Perhaps a possible solution is to make the process easier and more efficient for reviewers, who volunteer their time, and also to provide some value-added back to them in terms of reviewer tools that help them to become better readers. We’ve coded some tools for reviewers (as well as for authors); our “Review Building Tool” is free for anyone to use regardless of whether the user is reviewing for us or for another journal. It uses evidence-based medicine standards to help the reviewer to focus on the key methodological elements that are specific to each study’s design (different elements for studies about therapy, diagnostic tests, natural history of diseases, meta-analysis, etc), and then includes prompts to include information relevant to studies of all designs (importance, novelty, dealing with no-difference findings). Although our journal is a surgical-subspecialty title, the tool would be equally usable for the review of articles in any medical specialty. Feel free to give it a try under “CORR Author and Reviewer Tools” –> “Review Building Tool” off our home page at http://www.clinorthop.org. No charge to use or share. Trying to raise all boats here. For a little more about it, including how and why we developed it and share it freely, see this editorial: https://journals.lww.com/clinorthop/Fulltext/2016/11000/Editorial_CORR_sNew_Peer_Reviewer_Tool_Useful_for.1.aspx.

Can you imagine well-known Professor X – who is on grant panels/conference committees etc, finding out that his work was rejected by a post-grad/doctoral student?

Peer reviewers do not accept or reject papers. They offer opinion and advice to journal editors who are responsible for those decisions.

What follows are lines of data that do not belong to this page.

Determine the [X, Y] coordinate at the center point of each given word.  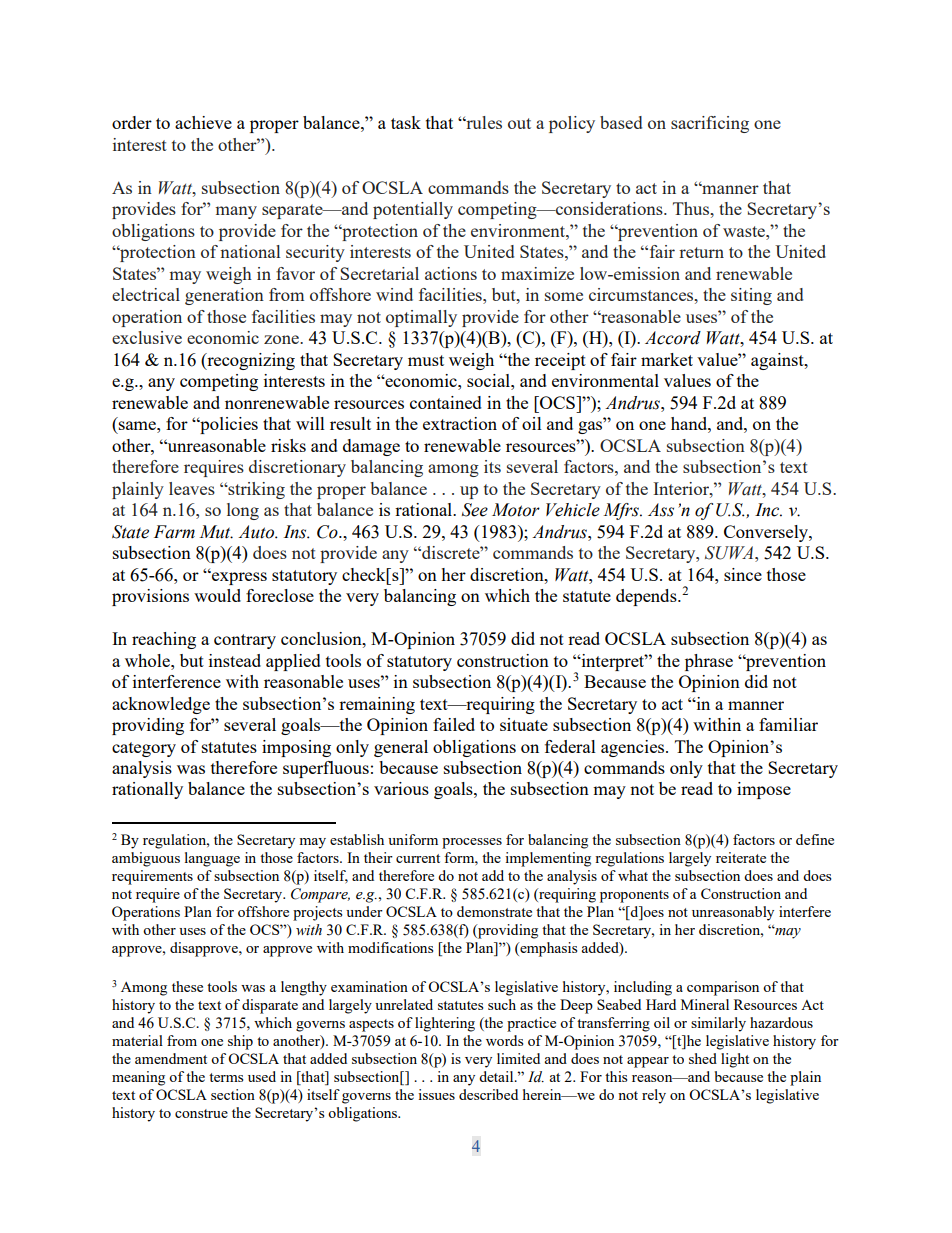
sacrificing [710, 124]
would [217, 595]
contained [446, 402]
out [519, 123]
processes [472, 843]
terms [226, 1077]
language [212, 859]
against [778, 361]
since [743, 574]
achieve [203, 122]
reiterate [741, 857]
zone [282, 339]
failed [454, 724]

In my experience as a journal editor, postdocs and advanced graduate students are often excellent peer reviewers, as they are usually more directly aware of and experienced in the latest research and techniques than their PI bosses who are removed from doing experiments. The only issue I’ve found with students/postdocs as reviewers is that they tend to feel like they have something to prove and nitpick a bit more than their more experienced colleagues.

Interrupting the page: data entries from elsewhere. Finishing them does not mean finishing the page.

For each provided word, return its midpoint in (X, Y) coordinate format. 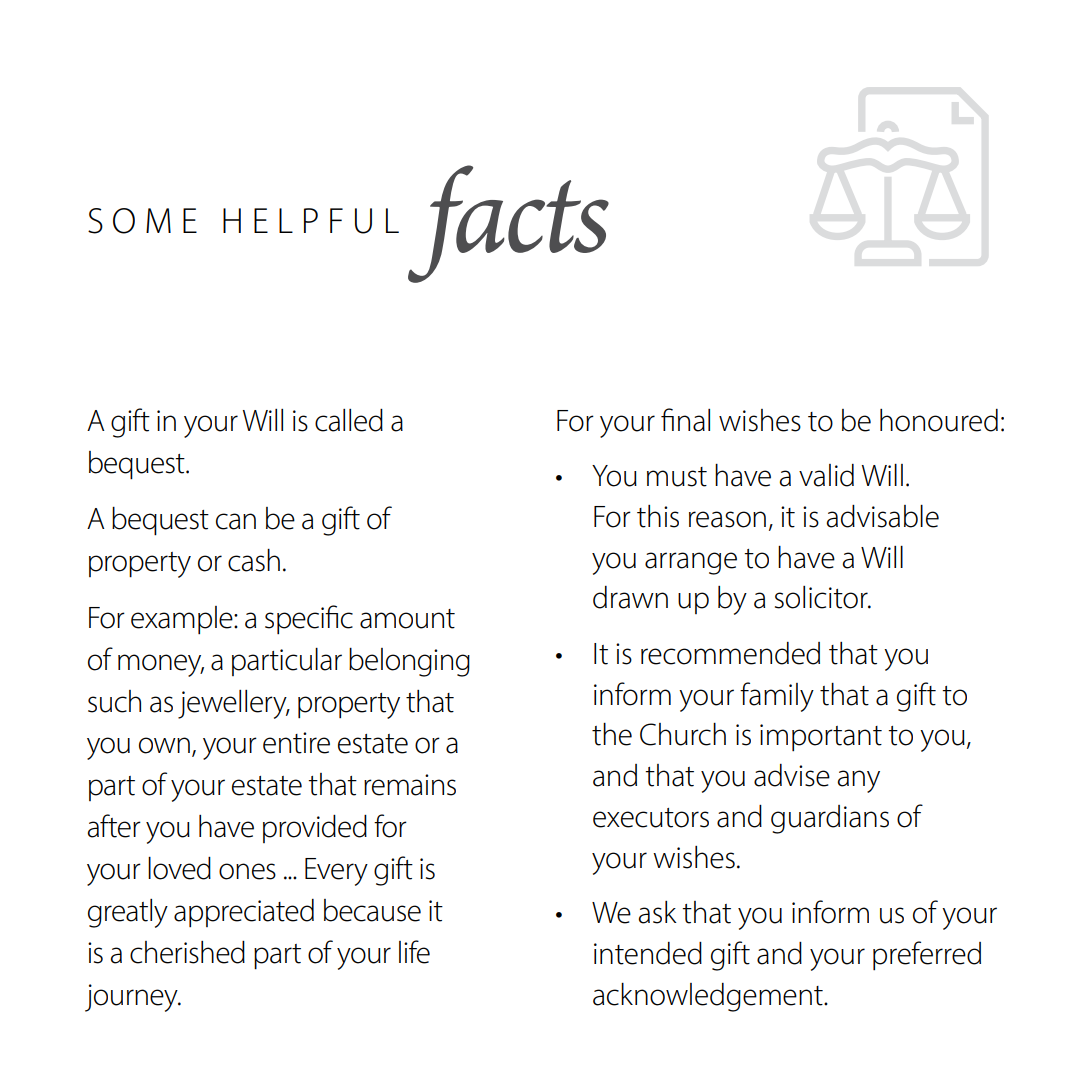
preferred (927, 956)
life (414, 952)
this (658, 516)
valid (826, 475)
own (164, 745)
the (612, 734)
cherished (187, 952)
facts (508, 224)
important (821, 738)
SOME (142, 221)
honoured (939, 420)
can (236, 521)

If you send a paper to a PI for review and they want to have their student/postdoc do the review, that’s fine, as long as they’re transparent about it and ensure that the editor knows this is the case. Working together on a review with your mentor can be an incredibly valuable training experience for the student/postdoc. Really good mentors use this as a means to teach their mentees how to do a good review, and the practice should, IMO, be encouraged as a means to build the next generation of good peer reviewers.

David, many thanks for this clarification, you are of course absolutely correct in all the points you make, and i have no dispute with this. However, the perception, attitude and response of Professor X is a key element within any community. Until attitudes change, we will see unethical behaviour as a consequence of finding out whose report(s) led to the rejection of your work.

Which is why I think peer review should always remain anonymous, even if we do publish the peer reviews alongside the published paper. Anonymity is key to being able to speak truth to power.